What? My daddy? I had never referred to my father as “daddy.” But because all the other kids so happily referred to their fathers as “daddy,” I too wanted to feel that same feeling. So I introduced my daddy to the class.

I can’t recall how many times as a kid I witnessed debates of whose father was better and stronger. Some of the barrio kids believed that their dad was like a super hero: At times he was Batman and other times he would be the Incredible Hulk. Then we had those in the neighborhood town hall debate for kids, who had no father image or super pop to refer too. But the ones that were really out by themselves, on an island of fantasy filled with pain, were the ones who had a dad at home but really not a father.

We may be the most technologically advanced country in the world, a nation with abundance of entertainment choices and perhaps even the most prosperous nation in the world. But we are also a country whose children are growing up without a positive father role model.

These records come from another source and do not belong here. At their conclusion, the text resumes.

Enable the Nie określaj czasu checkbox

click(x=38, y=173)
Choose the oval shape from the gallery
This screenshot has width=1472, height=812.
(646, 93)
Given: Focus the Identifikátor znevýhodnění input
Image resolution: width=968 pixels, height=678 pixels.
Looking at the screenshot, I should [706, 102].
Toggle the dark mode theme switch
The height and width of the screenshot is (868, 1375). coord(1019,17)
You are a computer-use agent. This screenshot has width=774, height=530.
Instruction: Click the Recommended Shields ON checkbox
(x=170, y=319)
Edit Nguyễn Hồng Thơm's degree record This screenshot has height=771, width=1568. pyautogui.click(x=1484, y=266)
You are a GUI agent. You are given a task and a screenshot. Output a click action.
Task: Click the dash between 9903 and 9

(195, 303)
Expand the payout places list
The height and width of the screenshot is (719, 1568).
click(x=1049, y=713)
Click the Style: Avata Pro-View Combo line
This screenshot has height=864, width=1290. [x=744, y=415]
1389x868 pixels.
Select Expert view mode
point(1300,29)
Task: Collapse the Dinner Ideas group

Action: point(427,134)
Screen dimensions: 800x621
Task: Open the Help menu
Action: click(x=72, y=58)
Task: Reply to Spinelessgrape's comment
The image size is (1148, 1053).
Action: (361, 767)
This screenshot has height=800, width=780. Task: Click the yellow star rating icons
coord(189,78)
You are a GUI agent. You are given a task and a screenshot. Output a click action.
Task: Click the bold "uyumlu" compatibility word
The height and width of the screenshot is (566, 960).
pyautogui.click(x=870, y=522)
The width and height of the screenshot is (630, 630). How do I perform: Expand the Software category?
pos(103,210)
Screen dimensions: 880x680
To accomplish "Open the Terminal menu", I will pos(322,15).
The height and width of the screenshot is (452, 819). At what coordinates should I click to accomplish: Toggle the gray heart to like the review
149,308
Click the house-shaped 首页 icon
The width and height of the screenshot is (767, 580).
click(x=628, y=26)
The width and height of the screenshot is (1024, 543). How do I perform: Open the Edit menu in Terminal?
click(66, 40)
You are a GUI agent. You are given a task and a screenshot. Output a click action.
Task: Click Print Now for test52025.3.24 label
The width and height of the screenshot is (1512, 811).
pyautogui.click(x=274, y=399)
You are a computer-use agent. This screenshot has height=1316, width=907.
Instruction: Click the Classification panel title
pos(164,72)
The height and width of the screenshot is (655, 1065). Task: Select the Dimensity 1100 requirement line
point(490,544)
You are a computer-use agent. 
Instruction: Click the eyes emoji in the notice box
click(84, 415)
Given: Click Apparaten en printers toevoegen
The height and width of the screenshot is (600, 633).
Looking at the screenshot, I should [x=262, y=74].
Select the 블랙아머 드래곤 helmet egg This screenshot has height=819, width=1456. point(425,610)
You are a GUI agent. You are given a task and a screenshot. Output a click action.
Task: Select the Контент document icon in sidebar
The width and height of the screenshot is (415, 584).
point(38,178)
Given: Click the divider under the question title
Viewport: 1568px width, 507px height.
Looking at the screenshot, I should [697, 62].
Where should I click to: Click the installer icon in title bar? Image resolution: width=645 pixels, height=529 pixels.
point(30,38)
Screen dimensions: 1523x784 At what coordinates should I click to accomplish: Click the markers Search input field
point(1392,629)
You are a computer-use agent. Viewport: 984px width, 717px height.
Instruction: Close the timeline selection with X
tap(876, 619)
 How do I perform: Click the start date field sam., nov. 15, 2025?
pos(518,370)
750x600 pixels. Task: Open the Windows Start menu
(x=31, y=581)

It is fitting if we borrowed the words of the hit song “We don’t need another hero”. The cry is dittoed by the song’s words: “And the children sang, we don’t need another hero…we are children of the last generation…looking for someone we can rely on.”

All my life, I grew up hearing how the Latino man is the “macho” and “el hombre de la casa” (the man of the house). That was the biggest pot of garbage that I have heard. The same rule applies to the Latino man that applies to any other man that is willing to procreate a child and wants to be called “daddy.” That rule is to love, respect and provide for that child unconditionally. When those needs are not provided, the child will create an invisible daddy hero image, but when children are a daily part of his life; the father is not a hero — he is just daddy. That’s the natural role of the father.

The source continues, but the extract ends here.